Why on earth would you want me to write a book? I don’t believe you’ve ever read any of my works.
I never said you would right the book. We’d just put your name on it.
Whenever I wrote a note to myself about writing right I would use either form of right to emphasize that it was writing I wanted to get right and that I wanted to get writing right. Apparently it stuck. Sorry about that.
Josiah…..um…… What happened to your picture? I did like it, but now its kind of weird.
Well, I watched some Avatar, and was feeling inspired.
Now it makes sense
I thought you were going downhill mentally with a angry shirtless dude
Well, that too.
Wait! You are going downhill mentally?
Oh, I don’t know. Probably.
Josiah I’m worried about you 😬
You probably don’t need to be. I like being confusing, cryptic, and odd.
What even. This is a prime example, or of how imaginary things can become irrational.
If you say so.
My nightmares are about demonic things eating me and such. I have had a certain dream over and over all the time. It invovles a serial killer and is always the same and it terrifies me so.
But my dreams are so realistic that I can feel the wind on my face…my arms being ripped from my body.
What was plesant and sorta bitter sweet was this dream I had where Matt hugged me. And I woke up and Matt I’d in another country.
Umm… not really sure what you intended to say there, but it definitely wasn’t good grammar.
I’m scared that this podcast and/or forum will die
Why on earth would it? My stupidity and insensitivity towards certain individuals?
…no, carrot. And don’t feel too bad about it. It just…hit me unexpectedly. And I didn’t know it was a joke, so all I could assume is that you hated me.

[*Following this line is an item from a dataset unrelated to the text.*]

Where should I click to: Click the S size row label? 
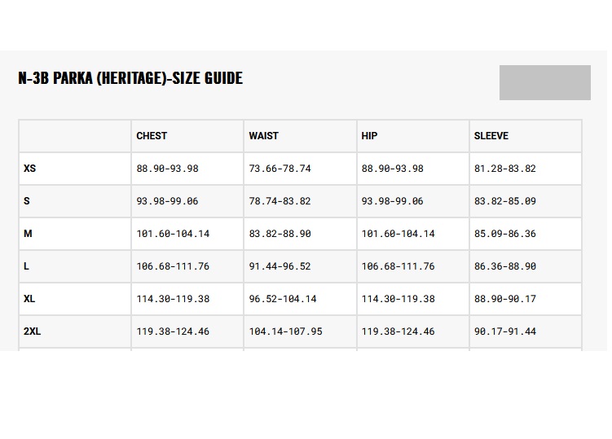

Goodness no. Did I not make it clear enough to Angie that it was fake and was only for a week?
I didn’t see what you sent her. Only her response to it. I had half of the information and had emotions towards the very little I knew.

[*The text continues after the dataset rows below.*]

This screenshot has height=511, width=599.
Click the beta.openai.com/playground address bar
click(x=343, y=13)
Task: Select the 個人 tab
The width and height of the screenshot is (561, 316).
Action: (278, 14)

Okeydokey. Yeah, A. I thought I was making it pretty obvious that it was a joke, and B. I didn’t expect that she would tell you. Obviously I was wrong on the first account. I also wasn’t going to do it unless I had other people on board and somebody else could bring up the subject on here. I didn’t want it to come from me, because I figured that you would be most offended and likely to take it seriously if it came from me as A. I have a tendency to argue with you unnecessarily and B. you don’t talk to me outside of here. There was a very high likelihood of the whole thing not even happening.